EXTRACT:

Orchestrating custom code with AWS Batch and Spot instances

In this post we take a look at running a batch process across a fleet of EC2 Spot instances using custom code in a container.

This does not "Spark" joy

I ran into a situation today where we needed to run a piece of custom code as a batch process, make this repeatable and serve for the lowest cost. This custom code was already baked and tested, so there wasn't any scope to refactor the code or port it to something that would be friendly to run on Amazon EMR, AWS Glue or anything Spark related.

So the proposal was to wrap the custom code library, build a container and use AWS Batch to run this on EC2 Spot instances. Below is prototype of the code to demonstrate this working, a list of the main components:

AWS Batch - orchestration service where we define our compute and job parameters

Amazon SQS - queue to batch up work for the custom code to run

Amazon S3 - this is used as the source/destination for reading raw data and then storing calculated results

No alt text provided for this image

I will be using AWS CDK to define the infrastructure we need to be deployed using CloudFormation.

In this example we have .NET code that is doing some work on a data set and storing the result. To simulate this I have taken an example from the AWS .NET SDK where we are querying some data from S3 and saving the results as JSON. We are not going to focus to much on the actual code here as it being used to create a arbitrary memory process on the container to read and write a stream. This is trying to represent the real world use case I have which is to take a string and return some JSON...simple enough?

So I wrote a wrapper around this function that does the following:

  • Read a SQS Message which has details on the source file to be read - this is batched by another function
  • Query S3 using S3 Select to gather a limited set of results
  • Pass the string into the custom code and return JSON
  • Upload the processed data to S3
  • Delete the message from SQS to indicate success

The source for this can be found here.

The Batch User Guide has a great example of building a Docker image and parallel running this across a number of jobs. I've used much of this to scaffold out the infrastructure I needed using CDK. This guide covers creating the image, pushing to ECR and the Job Definition you need to run jobs.

Using EC2 Spot instances is a great solution for this, this isn't a mission critical or time sensitive job so I can get some significant savings by using Spot instances to run my containers. AWS Batch manages spinning up and down the compute environment when the jobs need to run so that I am only paying for running the jobs.

DATA EXCERPT:
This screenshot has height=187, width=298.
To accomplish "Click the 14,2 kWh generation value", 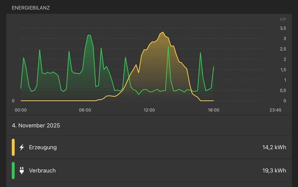I will point(274,147).
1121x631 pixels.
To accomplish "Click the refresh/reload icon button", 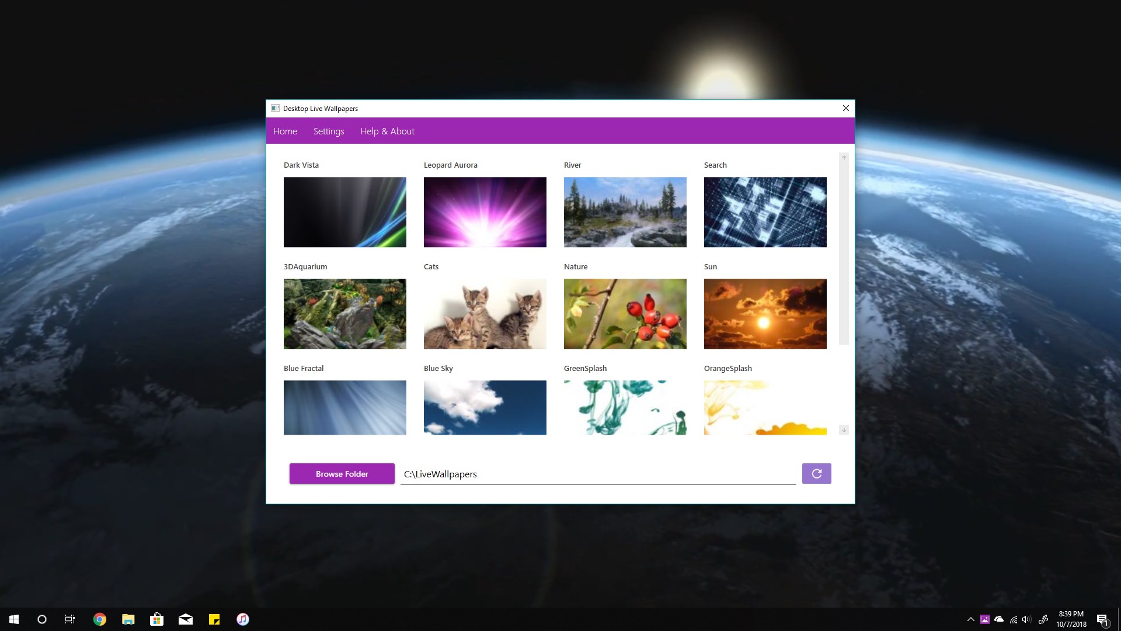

PROBLEM SET:
(1) In the AWS Batch post, what tool does the author use to define the infrastructure that is deployed with CloudFormation?
(2) Can you rewrite the paragraph of the AWS Batch post beginning "Using EC2 Spot instances is a great solution" more briefly, keeping its main facts?
(3) Output the passage of the AWS Batch post starting at "The source for" and ending at "to run jobs.".

ANSWERS FOR THE EXERCISE:
(1) AWS CDK.

(2) EC2 Spot instances suit this job because it is neither mission critical nor time sensitive, so running the containers on them saves a lot. AWS Batch starts and stops the compute environment as jobs need to run, so the author pays only while jobs are running.

(3)
The source for this can be found here.

The Batch User Guide has a great example of building a Docker image and parallel running this across a number of jobs. I've used much of this to scaffold out the infrastructure I needed using CDK. This guide covers creating the image, pushing to ECR and the Job Definition you need to run jobs.